**Your instructions:**
Among the entries below, find each line holding "will" and return it.

:: Data for review

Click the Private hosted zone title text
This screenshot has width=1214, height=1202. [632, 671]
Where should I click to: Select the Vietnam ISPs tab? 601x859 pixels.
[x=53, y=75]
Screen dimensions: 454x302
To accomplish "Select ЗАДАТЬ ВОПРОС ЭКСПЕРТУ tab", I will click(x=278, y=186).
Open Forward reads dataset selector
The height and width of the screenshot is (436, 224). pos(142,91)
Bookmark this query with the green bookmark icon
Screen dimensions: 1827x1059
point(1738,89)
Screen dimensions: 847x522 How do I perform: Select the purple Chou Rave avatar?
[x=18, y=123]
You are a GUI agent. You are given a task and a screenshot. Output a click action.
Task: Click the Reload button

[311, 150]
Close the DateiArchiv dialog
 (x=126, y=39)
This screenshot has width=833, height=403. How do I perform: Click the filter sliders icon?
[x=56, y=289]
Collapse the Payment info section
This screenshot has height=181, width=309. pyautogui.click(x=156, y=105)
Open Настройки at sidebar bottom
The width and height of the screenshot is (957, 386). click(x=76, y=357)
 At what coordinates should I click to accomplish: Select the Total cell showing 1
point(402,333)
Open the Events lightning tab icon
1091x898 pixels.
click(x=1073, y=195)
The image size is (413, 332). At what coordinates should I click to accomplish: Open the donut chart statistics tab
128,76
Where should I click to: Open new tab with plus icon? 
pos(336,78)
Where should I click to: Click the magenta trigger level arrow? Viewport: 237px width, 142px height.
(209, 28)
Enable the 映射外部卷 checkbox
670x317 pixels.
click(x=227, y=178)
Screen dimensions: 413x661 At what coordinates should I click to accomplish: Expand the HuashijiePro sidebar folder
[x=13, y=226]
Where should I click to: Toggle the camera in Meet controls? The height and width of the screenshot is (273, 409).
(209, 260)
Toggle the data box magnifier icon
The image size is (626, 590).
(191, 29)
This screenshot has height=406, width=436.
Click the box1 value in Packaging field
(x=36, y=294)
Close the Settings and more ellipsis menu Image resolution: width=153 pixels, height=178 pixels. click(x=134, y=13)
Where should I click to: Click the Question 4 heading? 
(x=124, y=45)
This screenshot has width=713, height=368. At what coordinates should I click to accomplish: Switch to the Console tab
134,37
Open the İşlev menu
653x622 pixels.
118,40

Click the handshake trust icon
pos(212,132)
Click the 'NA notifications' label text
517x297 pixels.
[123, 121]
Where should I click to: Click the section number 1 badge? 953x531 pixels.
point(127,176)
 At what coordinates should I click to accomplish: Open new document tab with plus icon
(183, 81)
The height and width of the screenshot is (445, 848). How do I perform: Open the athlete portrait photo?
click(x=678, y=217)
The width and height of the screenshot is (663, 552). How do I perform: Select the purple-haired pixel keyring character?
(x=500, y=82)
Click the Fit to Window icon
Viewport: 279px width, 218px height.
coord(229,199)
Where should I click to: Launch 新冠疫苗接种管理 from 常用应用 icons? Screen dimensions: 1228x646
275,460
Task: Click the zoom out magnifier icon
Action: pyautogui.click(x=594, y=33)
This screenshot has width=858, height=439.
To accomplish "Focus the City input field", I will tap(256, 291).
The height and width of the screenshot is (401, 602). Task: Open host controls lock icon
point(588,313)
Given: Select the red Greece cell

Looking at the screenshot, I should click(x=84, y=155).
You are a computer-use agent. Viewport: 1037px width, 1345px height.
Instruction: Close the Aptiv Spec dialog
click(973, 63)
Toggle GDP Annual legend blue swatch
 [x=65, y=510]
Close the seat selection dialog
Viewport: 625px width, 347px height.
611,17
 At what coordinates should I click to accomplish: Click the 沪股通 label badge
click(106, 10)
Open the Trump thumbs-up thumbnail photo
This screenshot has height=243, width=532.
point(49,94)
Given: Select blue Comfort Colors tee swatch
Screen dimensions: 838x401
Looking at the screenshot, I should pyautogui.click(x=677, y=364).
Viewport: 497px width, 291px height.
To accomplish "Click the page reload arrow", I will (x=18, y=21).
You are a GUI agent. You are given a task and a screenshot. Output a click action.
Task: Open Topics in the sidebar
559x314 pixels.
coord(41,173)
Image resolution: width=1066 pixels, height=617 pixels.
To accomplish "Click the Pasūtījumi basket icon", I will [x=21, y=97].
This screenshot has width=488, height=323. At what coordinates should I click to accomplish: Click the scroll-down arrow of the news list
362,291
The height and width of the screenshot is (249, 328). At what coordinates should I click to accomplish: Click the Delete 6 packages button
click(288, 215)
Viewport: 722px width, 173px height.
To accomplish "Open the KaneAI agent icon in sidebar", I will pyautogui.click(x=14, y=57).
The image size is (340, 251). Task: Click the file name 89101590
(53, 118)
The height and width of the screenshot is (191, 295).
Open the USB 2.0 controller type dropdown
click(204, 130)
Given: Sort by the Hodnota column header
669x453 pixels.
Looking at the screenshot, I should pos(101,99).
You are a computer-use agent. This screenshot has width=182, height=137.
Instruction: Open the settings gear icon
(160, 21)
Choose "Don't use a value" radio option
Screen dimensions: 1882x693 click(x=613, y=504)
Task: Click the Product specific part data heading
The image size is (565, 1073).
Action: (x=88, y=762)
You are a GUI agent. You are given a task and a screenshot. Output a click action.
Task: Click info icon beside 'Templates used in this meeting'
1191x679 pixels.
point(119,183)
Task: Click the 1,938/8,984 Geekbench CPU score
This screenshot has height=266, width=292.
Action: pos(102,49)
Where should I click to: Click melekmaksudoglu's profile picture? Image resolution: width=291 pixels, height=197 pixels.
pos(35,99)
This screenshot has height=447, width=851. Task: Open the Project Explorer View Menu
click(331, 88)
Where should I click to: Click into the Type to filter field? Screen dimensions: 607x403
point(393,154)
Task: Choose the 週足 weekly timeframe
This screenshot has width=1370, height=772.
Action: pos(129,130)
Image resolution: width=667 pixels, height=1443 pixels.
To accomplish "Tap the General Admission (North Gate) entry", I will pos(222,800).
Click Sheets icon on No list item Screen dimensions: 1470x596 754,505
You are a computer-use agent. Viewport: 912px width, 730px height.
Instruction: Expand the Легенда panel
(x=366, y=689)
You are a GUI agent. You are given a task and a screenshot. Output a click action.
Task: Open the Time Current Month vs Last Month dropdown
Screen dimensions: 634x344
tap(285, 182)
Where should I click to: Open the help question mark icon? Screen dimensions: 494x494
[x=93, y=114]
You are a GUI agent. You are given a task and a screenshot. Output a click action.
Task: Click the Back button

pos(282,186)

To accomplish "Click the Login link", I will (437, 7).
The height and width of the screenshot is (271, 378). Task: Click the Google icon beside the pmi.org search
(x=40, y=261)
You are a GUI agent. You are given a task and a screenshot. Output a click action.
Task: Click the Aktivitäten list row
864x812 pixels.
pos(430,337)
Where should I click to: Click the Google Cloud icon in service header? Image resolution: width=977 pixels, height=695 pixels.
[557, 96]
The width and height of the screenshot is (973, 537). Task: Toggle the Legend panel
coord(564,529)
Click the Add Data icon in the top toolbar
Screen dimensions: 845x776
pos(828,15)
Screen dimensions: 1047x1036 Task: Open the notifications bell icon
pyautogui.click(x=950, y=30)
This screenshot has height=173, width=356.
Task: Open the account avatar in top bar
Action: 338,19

::::

**Answer to this exercise:**
To accomplish "Select ЗАДАТЬ ВОПРОС ЭКСПЕРТУ tab", I will click(x=278, y=186).
To accomplish "Focus the City input field", I will tap(256, 291).
To accomplish "Click the page reload arrow", I will (x=18, y=21).
To accomplish "Click the Pasūtījumi basket icon", I will [x=21, y=97].
To accomplish "Open the KaneAI agent icon in sidebar", I will pyautogui.click(x=14, y=57).
To accomplish "Tap the General Admission (North Gate) entry", I will pos(222,800).
To accomplish "Click the Login link", I will (437, 7).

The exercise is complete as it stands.